:: MATERIAL FOR THE TASK

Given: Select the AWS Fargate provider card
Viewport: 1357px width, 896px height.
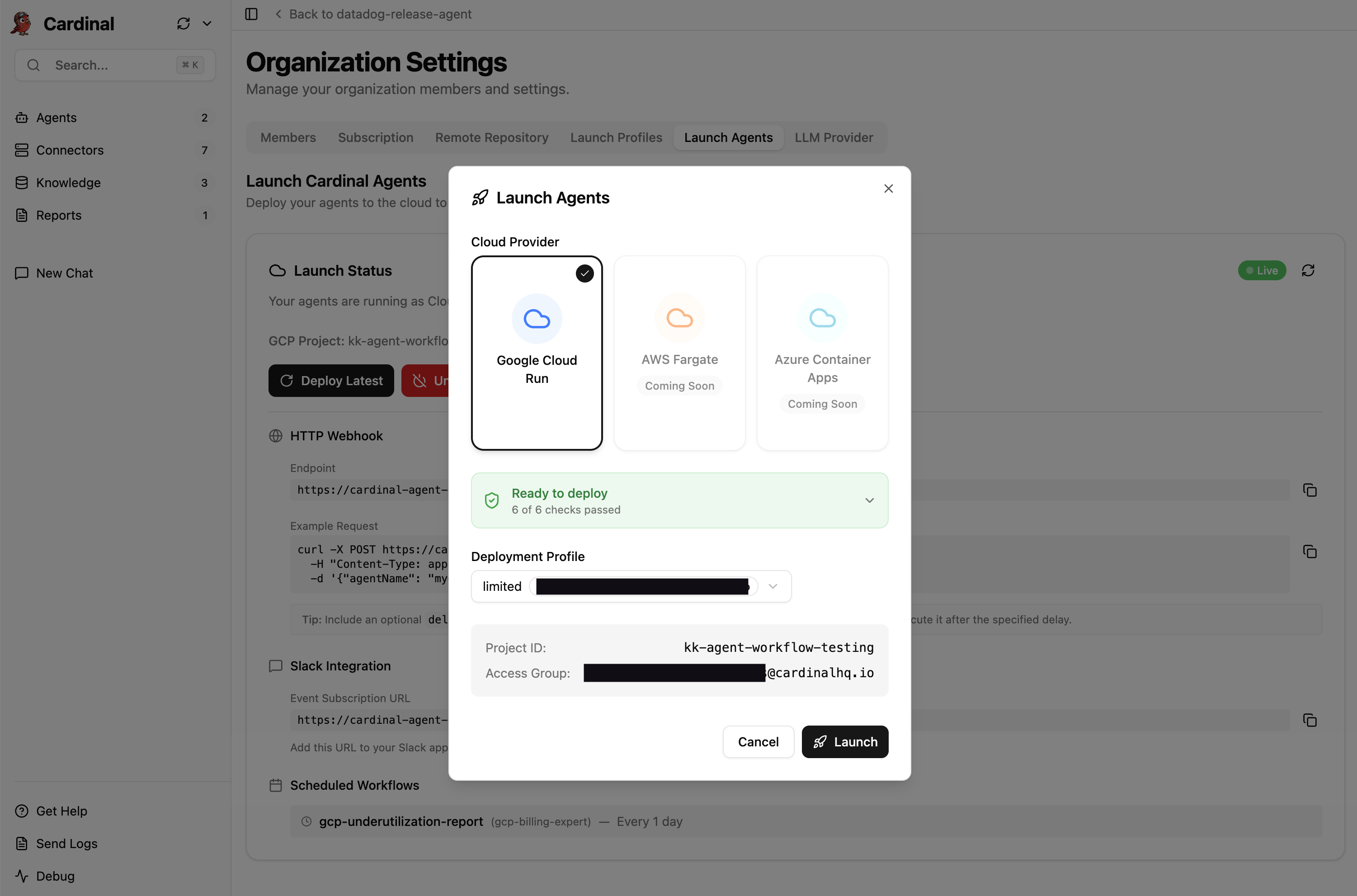Looking at the screenshot, I should [x=679, y=353].
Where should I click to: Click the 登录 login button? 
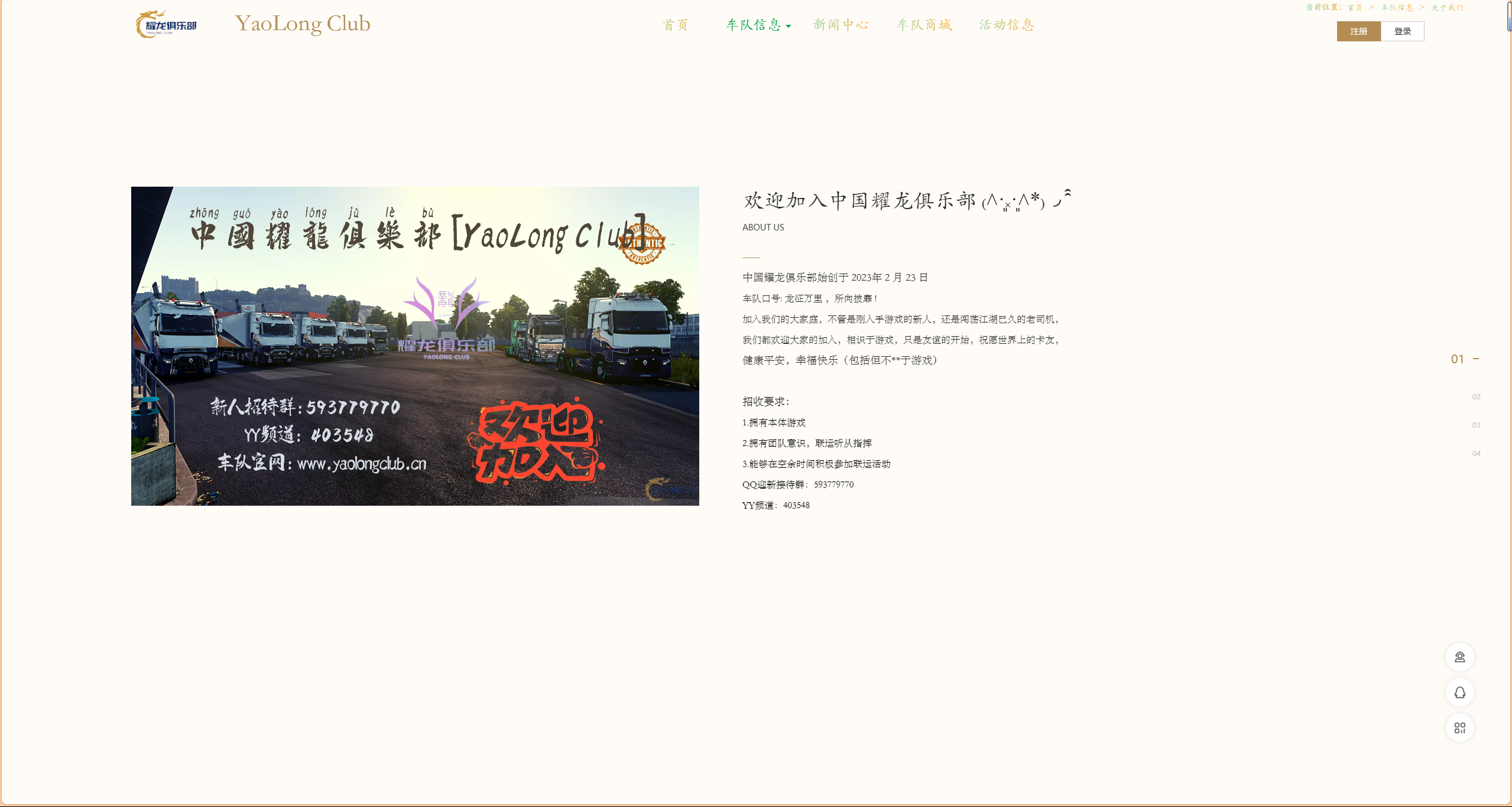(1402, 31)
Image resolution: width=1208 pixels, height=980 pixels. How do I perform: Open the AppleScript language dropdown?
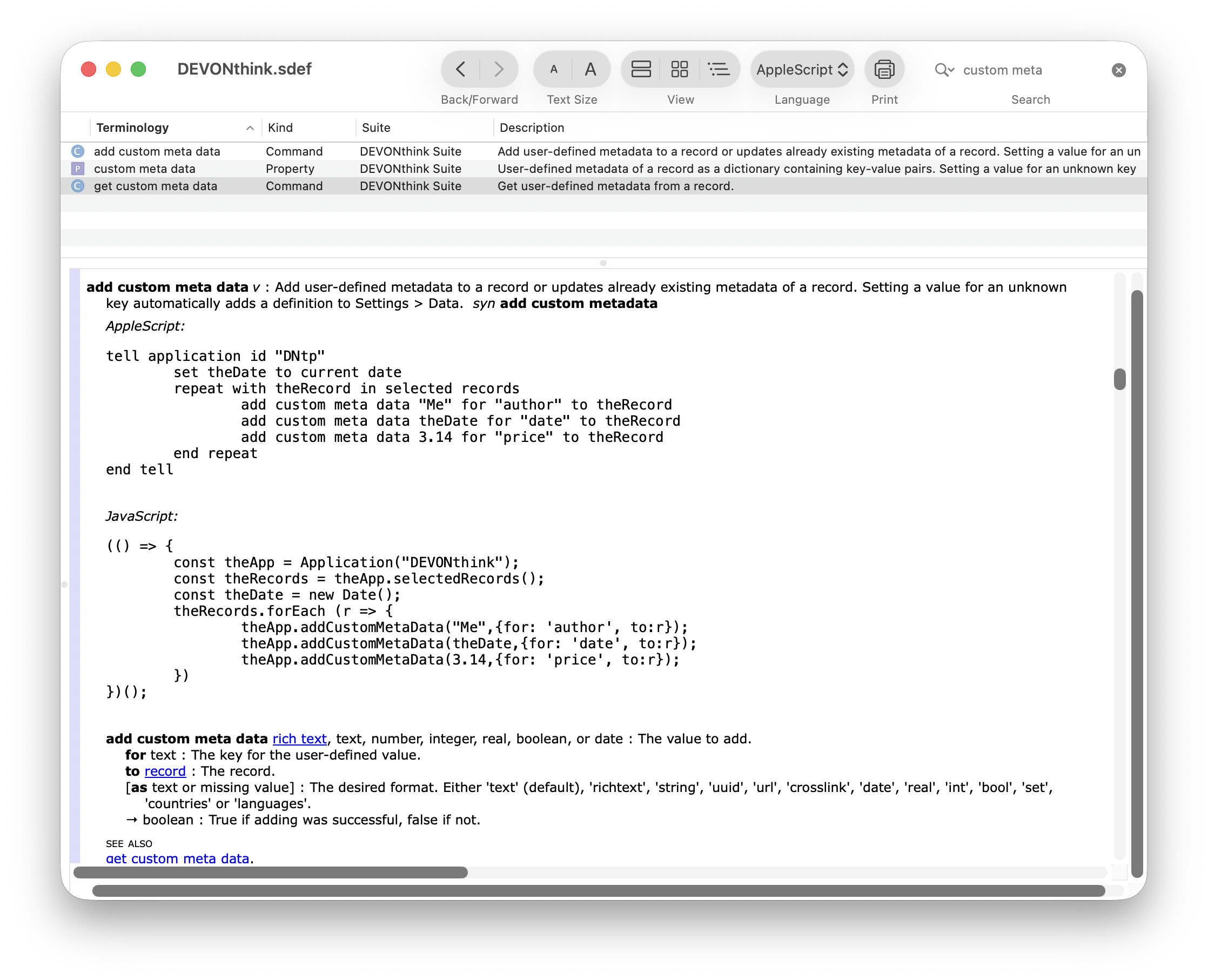click(x=801, y=70)
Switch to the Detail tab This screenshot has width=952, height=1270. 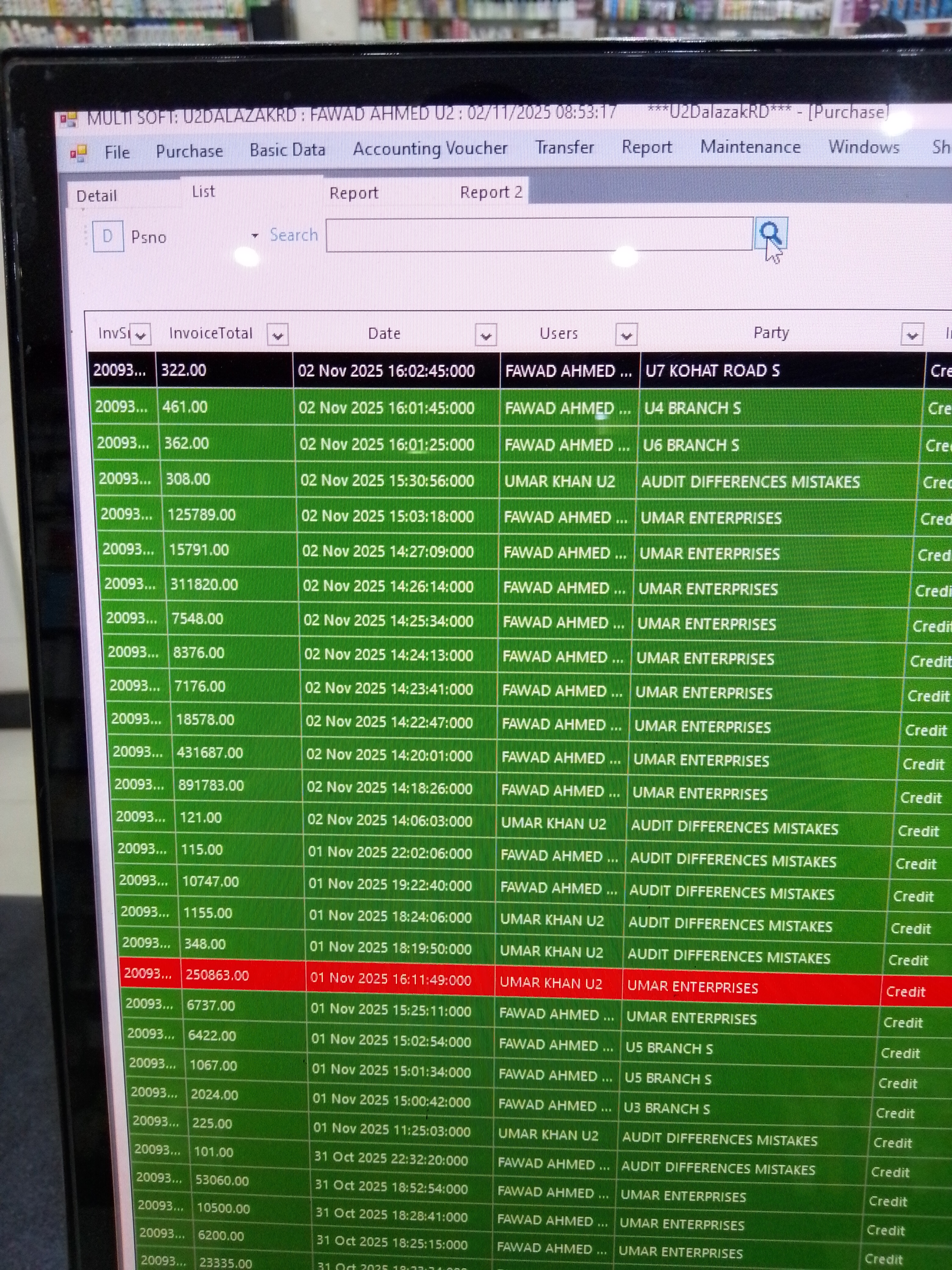pos(96,196)
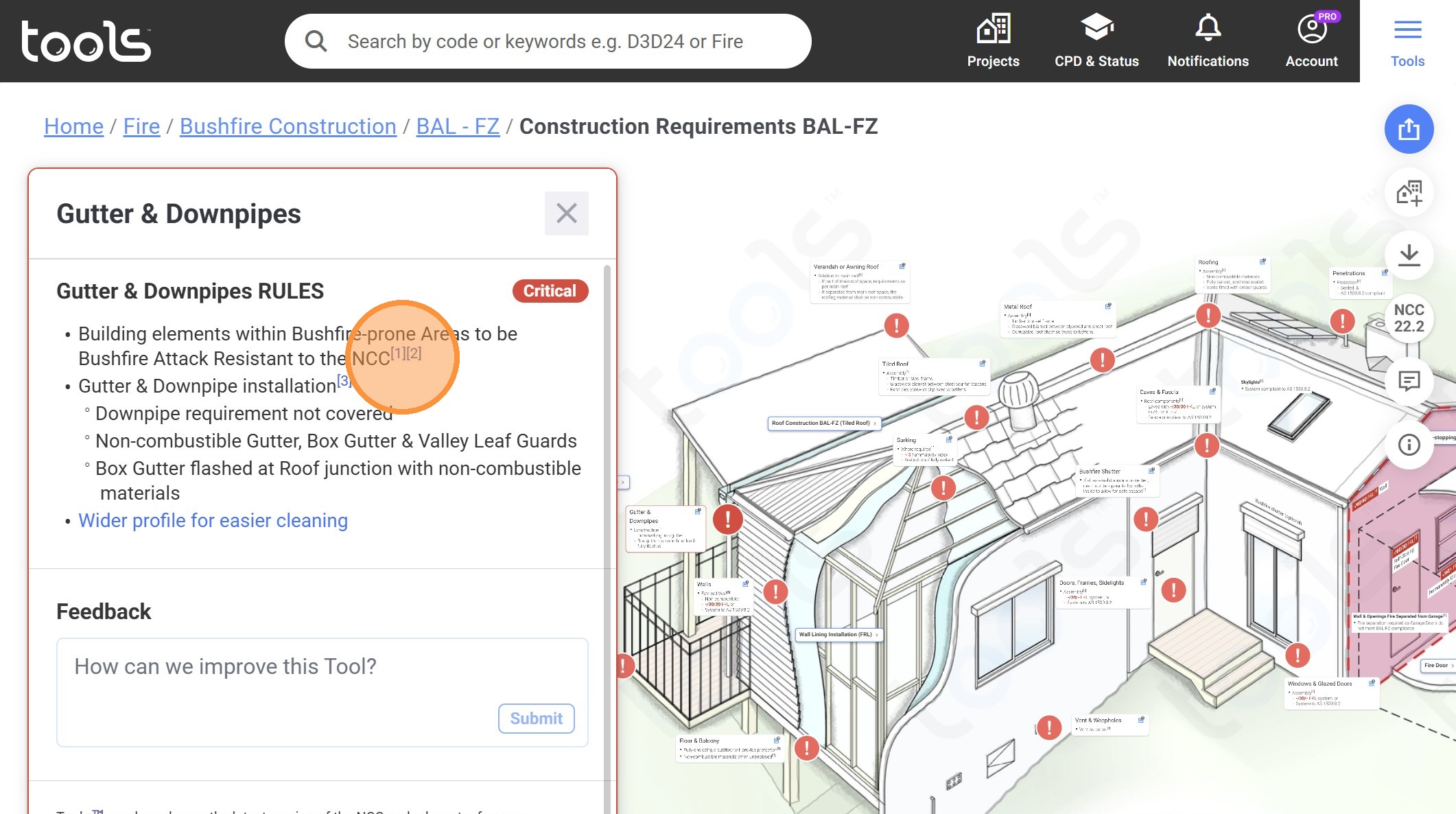
Task: Expand the collapsed side panel arrow
Action: [x=623, y=482]
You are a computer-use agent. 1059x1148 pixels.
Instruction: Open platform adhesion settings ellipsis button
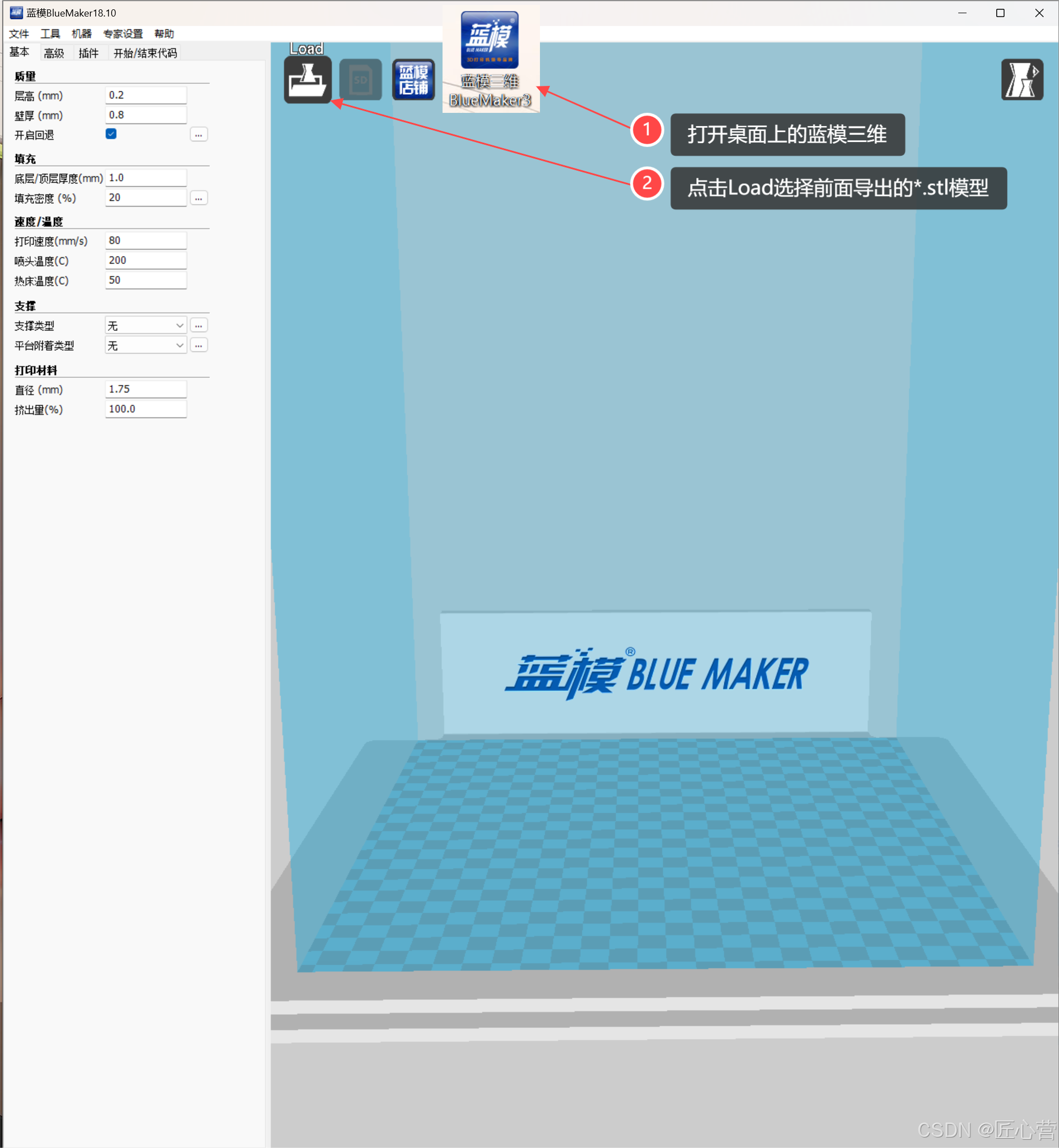pos(198,346)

::::

Leave the pictures out, and copy exactly each line from the one containing "You are a computer-use" through the final line of the data.

You are a computer-use agent. 1059x1148 pixels.
Instruction: Open platform adhesion settings ellipsis button
pos(198,346)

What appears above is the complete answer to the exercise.